◆ What you need to do ◆
Once the line containing "The width and" is found in the data below, repeat it and every later line exactly, leaving the pictures out.

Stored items
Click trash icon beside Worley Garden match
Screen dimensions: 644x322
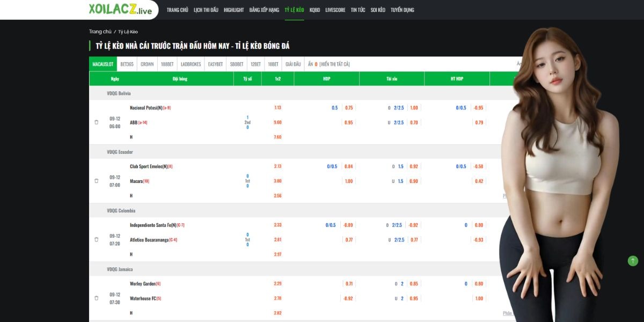click(97, 298)
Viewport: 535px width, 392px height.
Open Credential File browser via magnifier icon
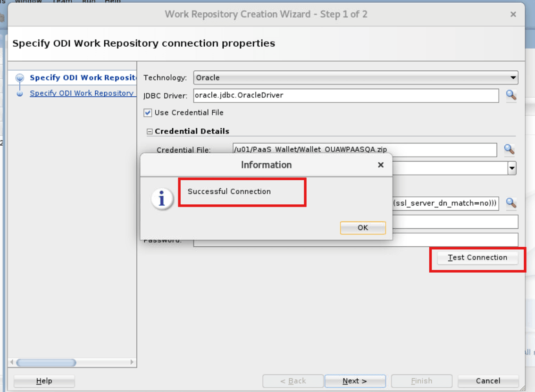tap(509, 150)
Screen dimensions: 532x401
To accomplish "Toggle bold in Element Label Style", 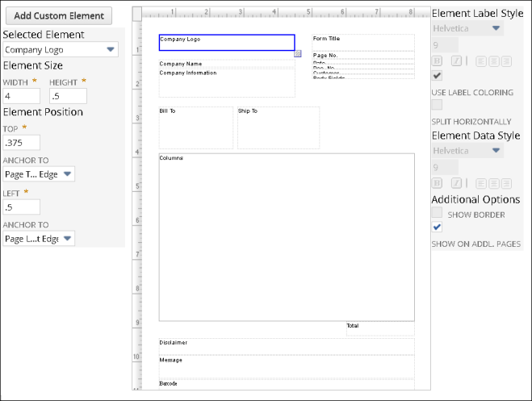I will click(438, 61).
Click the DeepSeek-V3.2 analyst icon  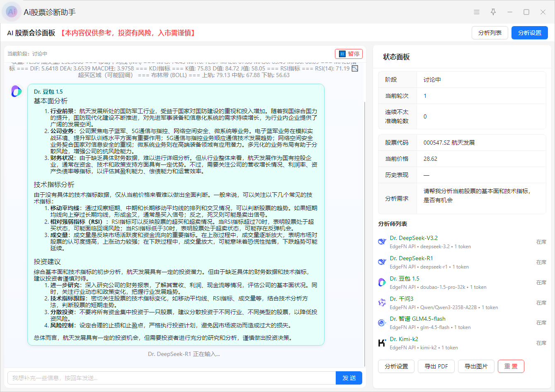tap(382, 242)
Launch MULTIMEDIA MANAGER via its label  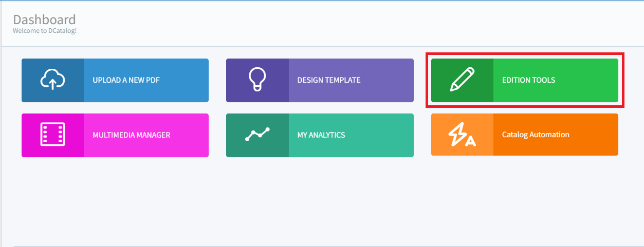132,135
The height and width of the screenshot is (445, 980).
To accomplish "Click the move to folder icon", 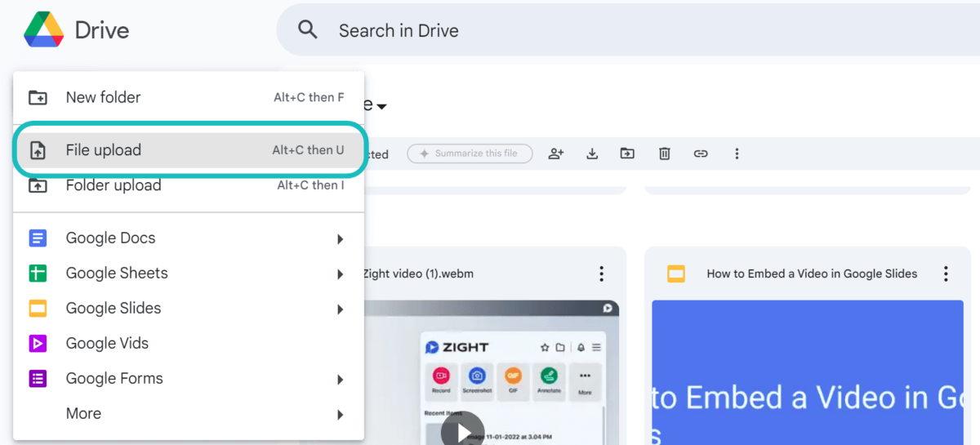I will [627, 154].
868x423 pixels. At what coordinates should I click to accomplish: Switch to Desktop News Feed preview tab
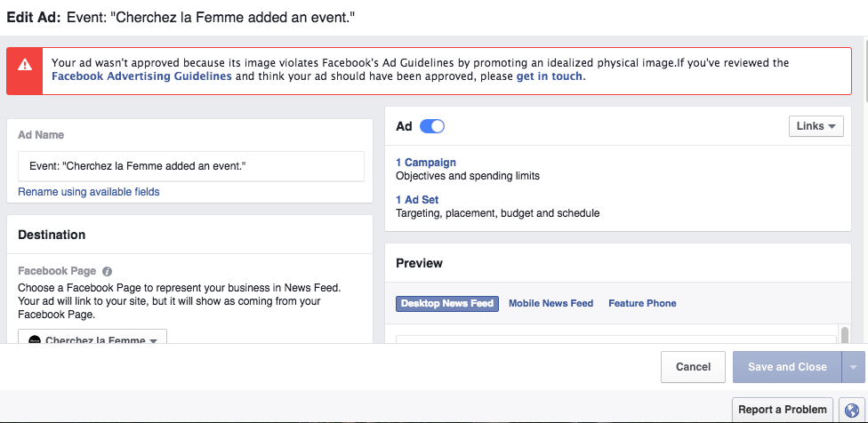(446, 303)
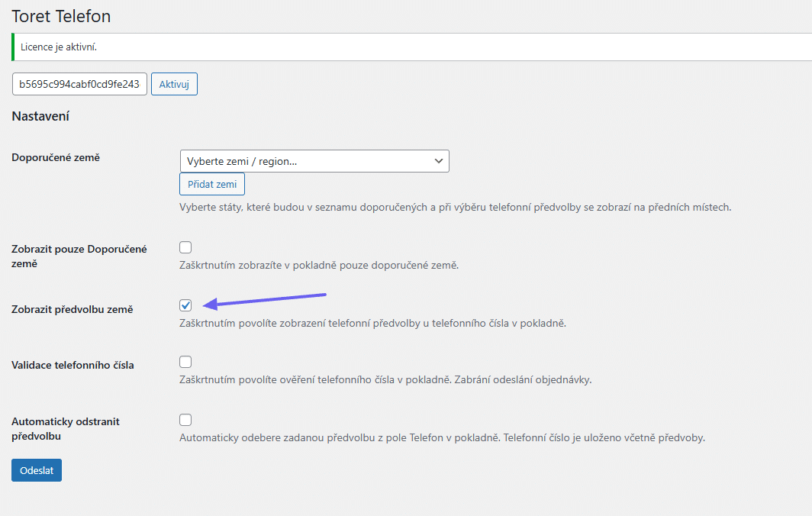Click the 'Zobrazit předvolbu země' label text

pyautogui.click(x=73, y=309)
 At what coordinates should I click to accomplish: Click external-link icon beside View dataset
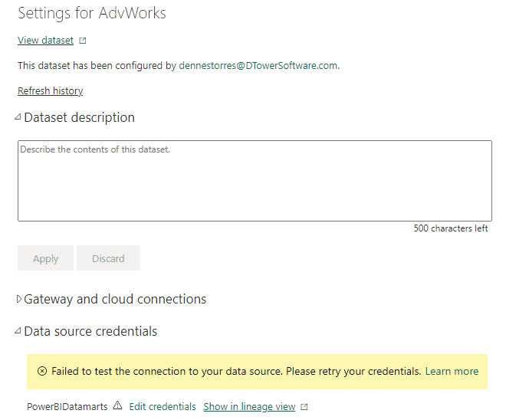point(83,41)
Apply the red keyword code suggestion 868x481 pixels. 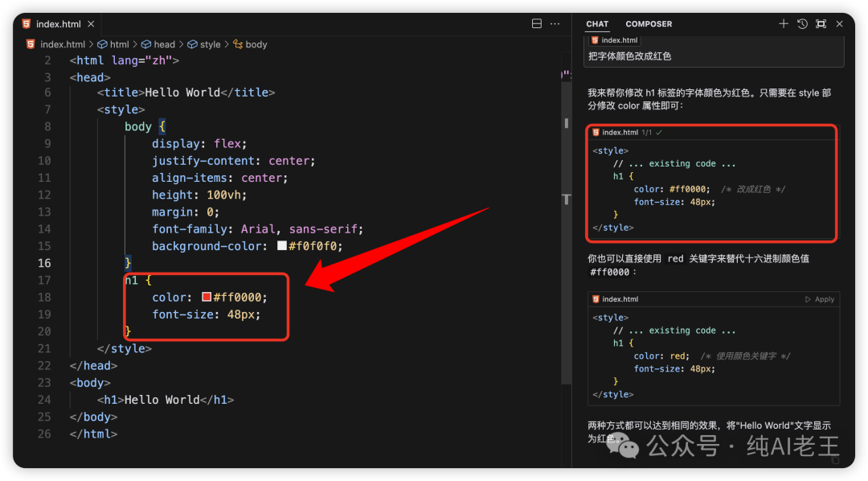tap(824, 299)
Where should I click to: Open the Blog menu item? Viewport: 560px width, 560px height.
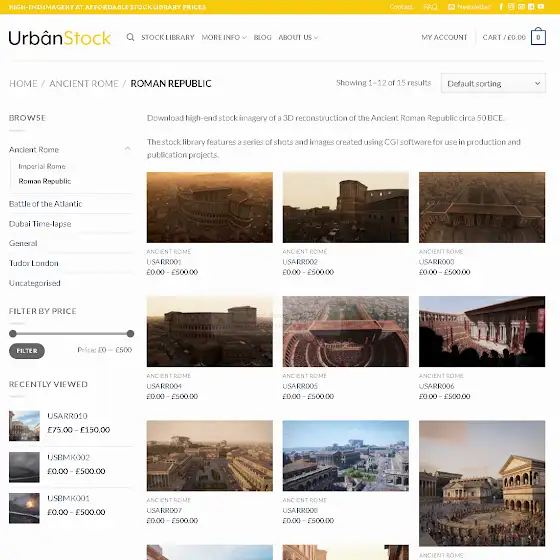[x=262, y=37]

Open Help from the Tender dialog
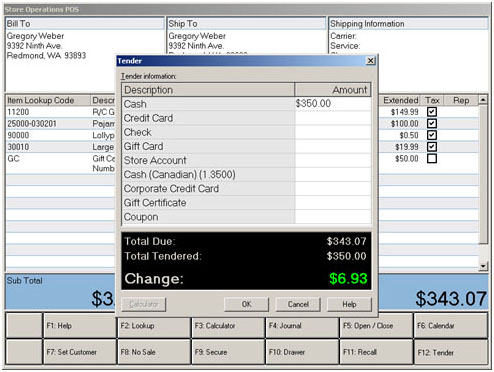(x=349, y=304)
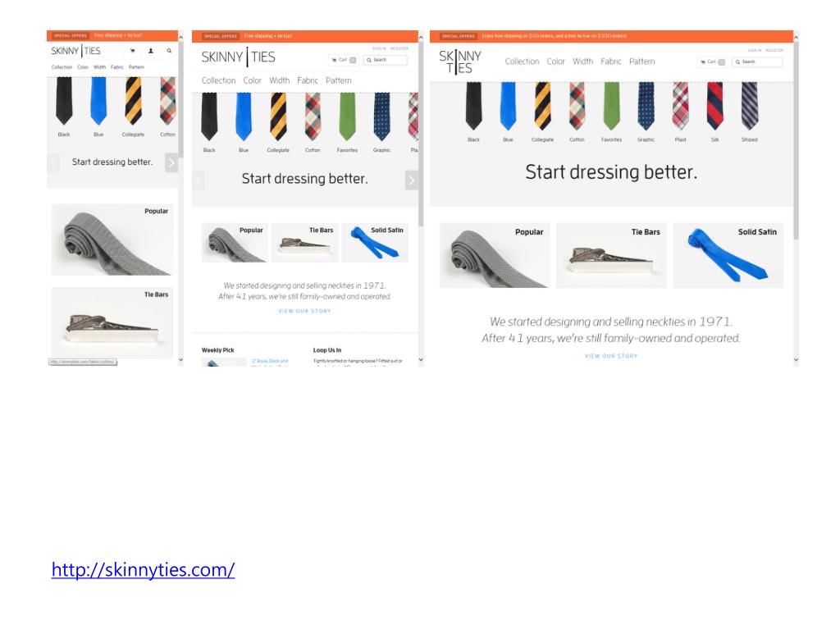840x630 pixels.
Task: Open the Cart button in the widest desktop layout
Action: [x=712, y=62]
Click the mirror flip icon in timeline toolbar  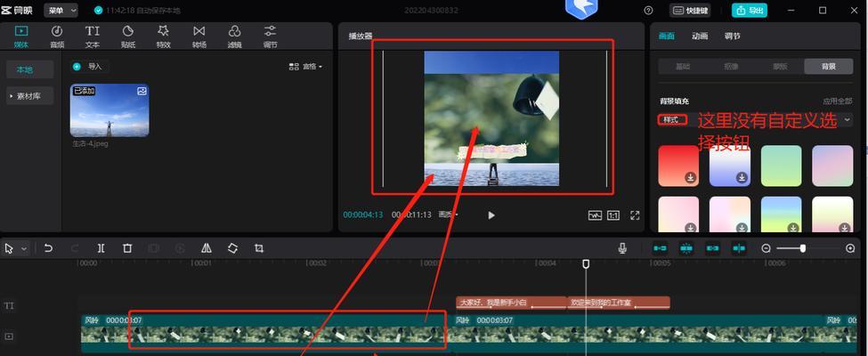click(206, 248)
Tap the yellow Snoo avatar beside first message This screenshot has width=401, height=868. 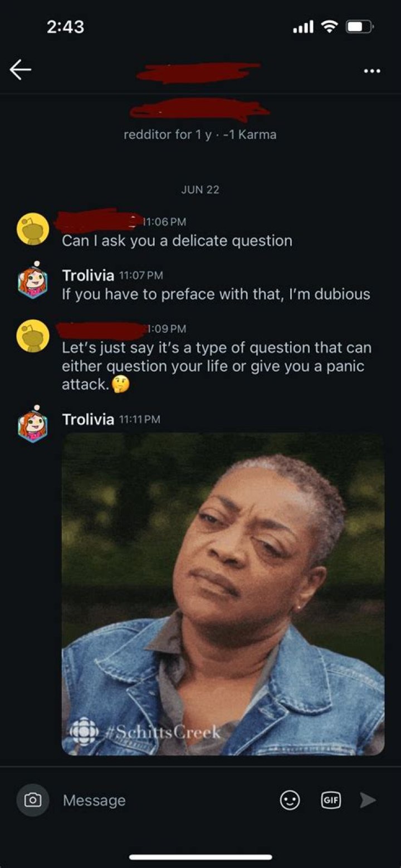[x=32, y=229]
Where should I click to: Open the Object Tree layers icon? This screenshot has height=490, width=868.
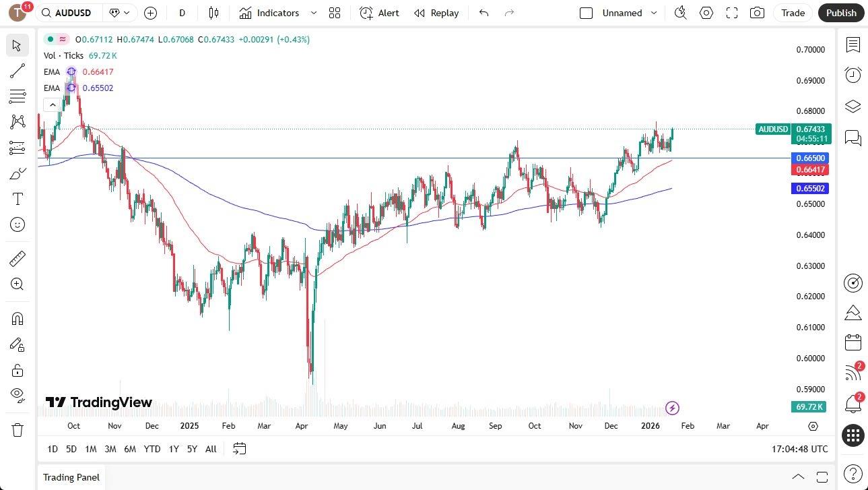(853, 106)
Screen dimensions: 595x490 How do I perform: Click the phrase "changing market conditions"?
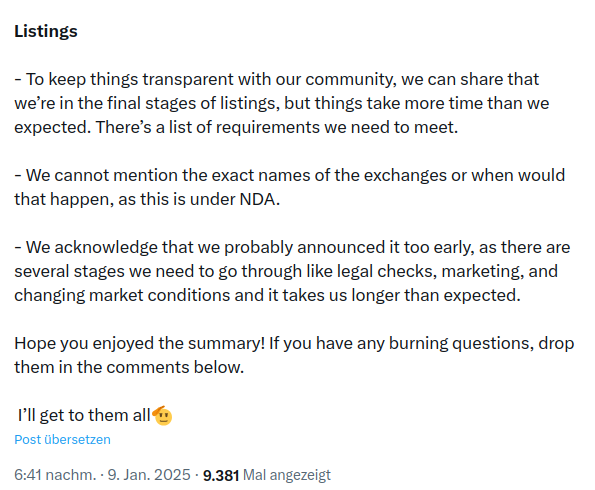pos(122,295)
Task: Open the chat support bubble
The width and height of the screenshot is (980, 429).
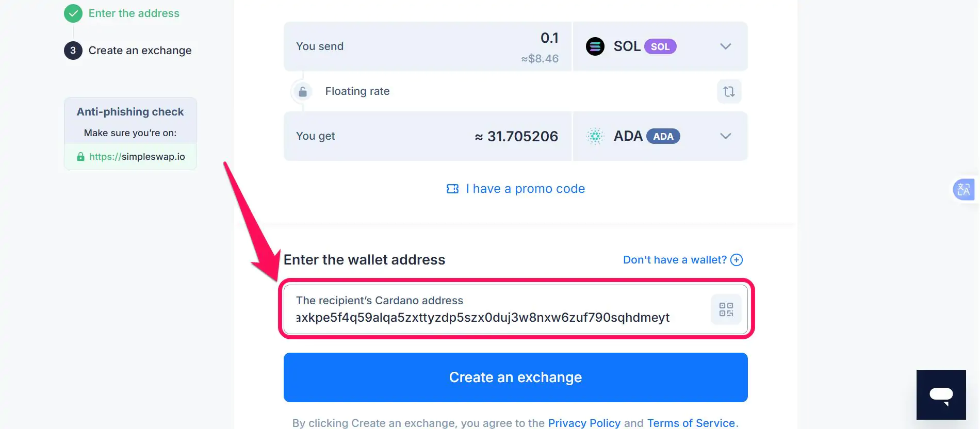Action: [941, 395]
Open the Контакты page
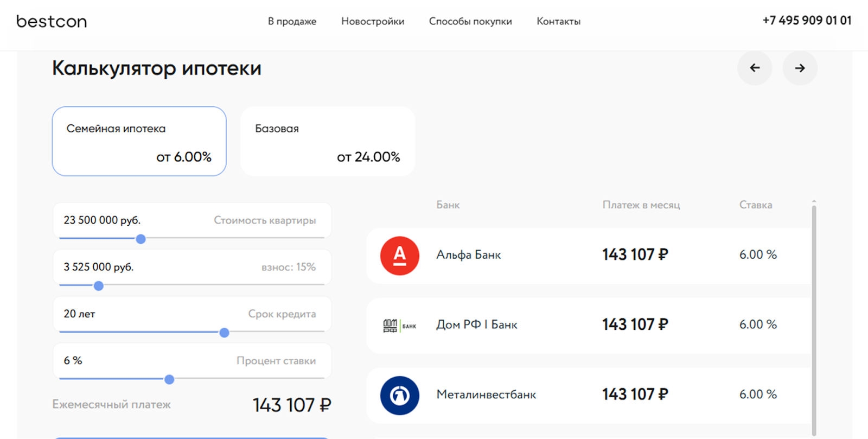 point(558,22)
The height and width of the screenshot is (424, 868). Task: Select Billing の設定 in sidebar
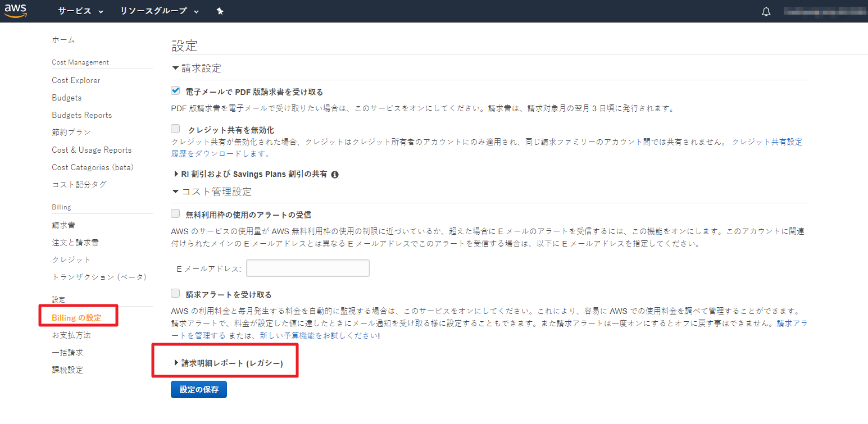(76, 318)
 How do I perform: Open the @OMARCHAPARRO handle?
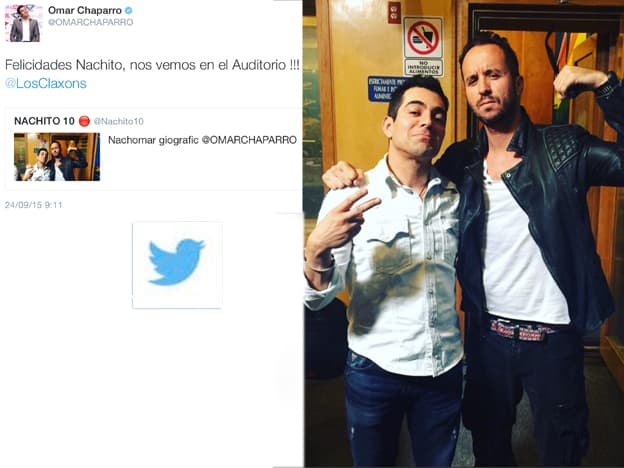(90, 22)
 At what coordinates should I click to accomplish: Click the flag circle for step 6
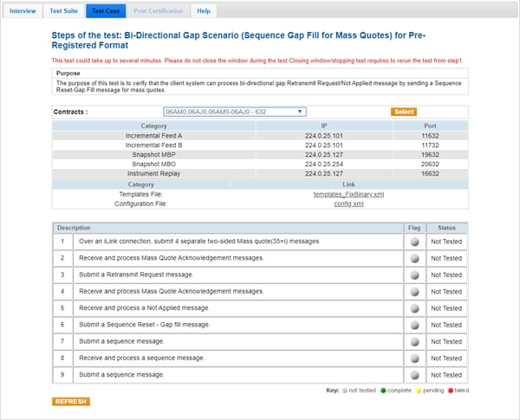coord(413,325)
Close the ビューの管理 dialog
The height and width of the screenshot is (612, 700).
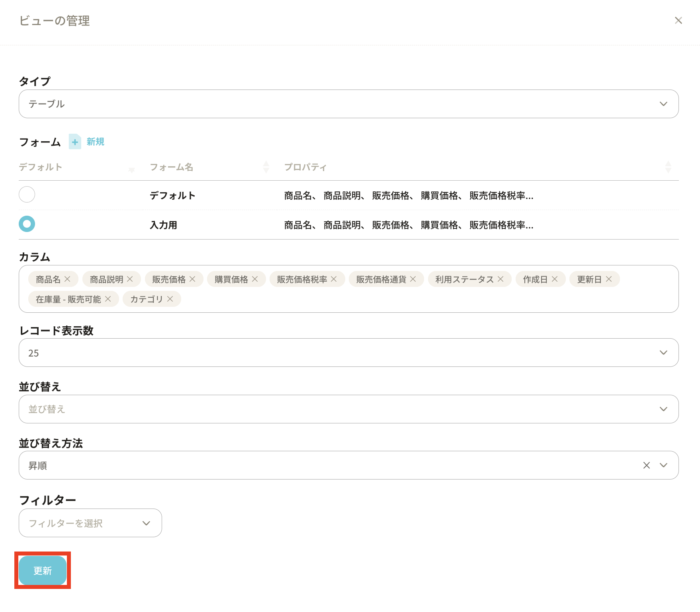(x=678, y=21)
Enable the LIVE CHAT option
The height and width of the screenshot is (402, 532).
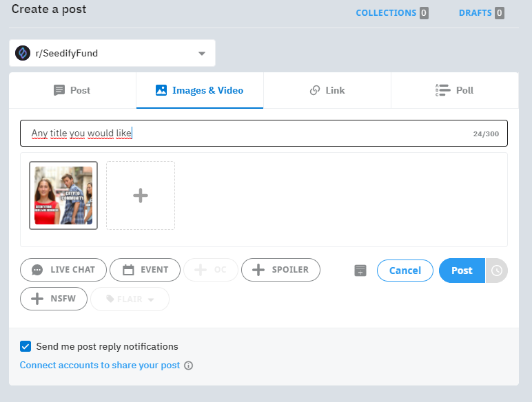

◆ Written answer ◆
The width and height of the screenshot is (980, 429).
Action: [941, 395]
Open the Контакты page
 point(558,22)
The height and width of the screenshot is (424, 868). Task: Select Billing の設定 in sidebar
(76, 318)
 How do I perform: Open the @OMARCHAPARRO handle?
(90, 22)
 At what coordinates should I click to accomplish: Click the flag circle for step 6
coord(413,325)
Close the ビューの管理 dialog
The height and width of the screenshot is (612, 700).
(x=678, y=21)
Enable the LIVE CHAT option
The height and width of the screenshot is (402, 532).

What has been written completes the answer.